SEFTON (Off, to the audience, yelling): Macready has left the theatre!!!
(Beat. Screaming dies down. Suddenly there is a deafening cheer from the audience. Blackout.)
ACT TWO
SCENE 1
THE NEXT DAY, TUESDAY, MAY 8. 9:45 P.M.
The stage of the Broadway Theatre during a performance of Metamora. Forrest as the title character and Miss Holland as Metamora’s wife, Nahmeokee. The last few minutes of the play.
METAMORA: Nahmeokee, I look up through the long path of thin air, and I think I see our infant borne onward to the land of the happy, where the fair hunting grounds know no storms or snows, and where the immortal brave feast in the eyes of the giver of good. Look upwards, Nahmeokee, the spirit of thy murdered father beckons thee.
NAHMEOKEE: I will go to him.
METAMORA: Embrace me, Nahmeokee—’twas like the first you gave me in the days of our strength and joy—they are gone. (Places his ear to the ground) Hark! In the distant wood I faintly hear the cautious tread of men! They are upon us, Nahmeokee—the home of the happy is made ready for thee.
(He stabs her, she dies.)
She felt no white man’s bondage—free as the air she lived—pure as the snow she died! In smiles she died! Let me taste it, ere her lips are cold as the ice.
(Loud shouts. Roll of drums. Kaneshine [Fisher] leads Church [Tilton] and soldiers.)
CHURCH: He is found! Metamora is our prisoner.
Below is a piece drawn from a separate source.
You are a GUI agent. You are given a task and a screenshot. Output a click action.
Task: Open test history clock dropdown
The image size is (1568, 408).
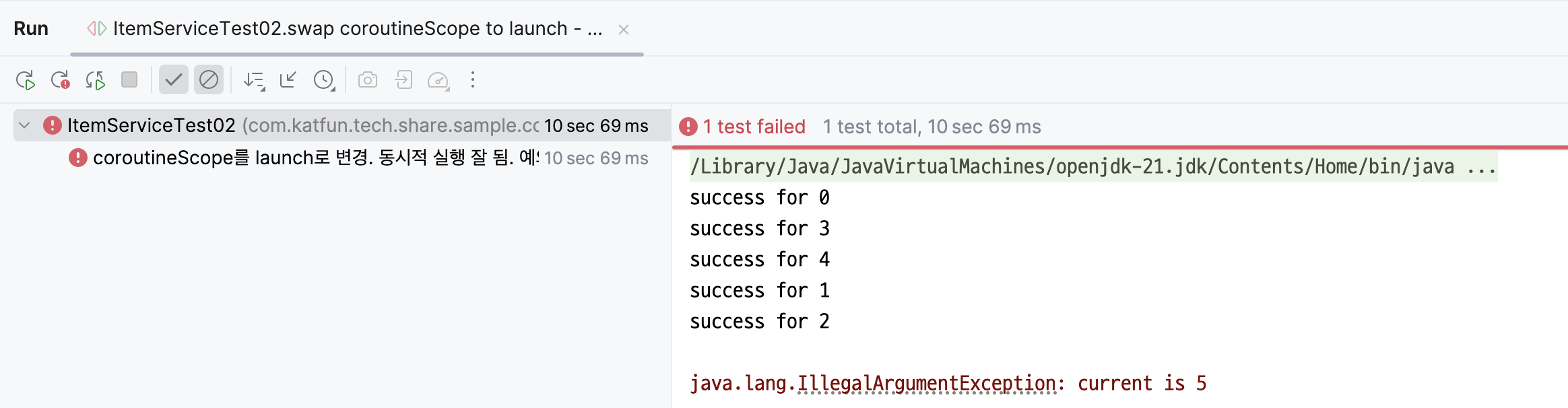pyautogui.click(x=325, y=80)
METAMORA: No! He lives—last of his race—but still your enemy lives to defy you still. Though numbers overpower me and treachery surround me, though friends desert me, I defy you still! Come to me—come singly to me! And this true knife that has tasted the foul blood of your nation and now is red with the purest of mine, will feel a grasp as strong as when it flashed in the blaze of your burning dwellings, or was lifted terribly over the fallen in battle.
CHURCH: Fire upon him!
METAMORA: Do so, I am weary of the world for ye are dwellers in it; I would not turn upon my heel to save my life.
CHURCH: Your duty, soldiers.
(They fire. Metamora falls.)
METAMORA: My curses on you, white men! May the Great Spirit curse you when he speaks in his war voice from the clouds! Murderers! The last of the Wampanoags’ curse be on you! May your graves and the graves of your children be in the path the red man shall trace! And may the wolf and panther howl o’er your fleshless bones, fit banquet for the destroyers! Spirits of the grave, I come! But the curse of Metamora stays with the white man! I die! My wife! My queen! My Nahmeokee!
(He falls and dies. A tableau is formed. Drums and trumpet sound a retreat. Slow curtain. Blackout.)
SCENE 2
WHILE AT THE SAME TIME
Macready’s rooms, New York Hotel.
The actors from the Astor Place Opera House production of Macbeth, including Clark, Mrs. Pope, Wemyss, Bridges, Bradshaw, Sefton, Chippindale and Arnold, are all shouting for explanations about what has happened. They are shouting at an elderly Washington Irving, who stands next to Macready, who now wears a bandage on his head, and looks weary.
IRVING (Over the shouts): Quiet, please! Please, let me finish!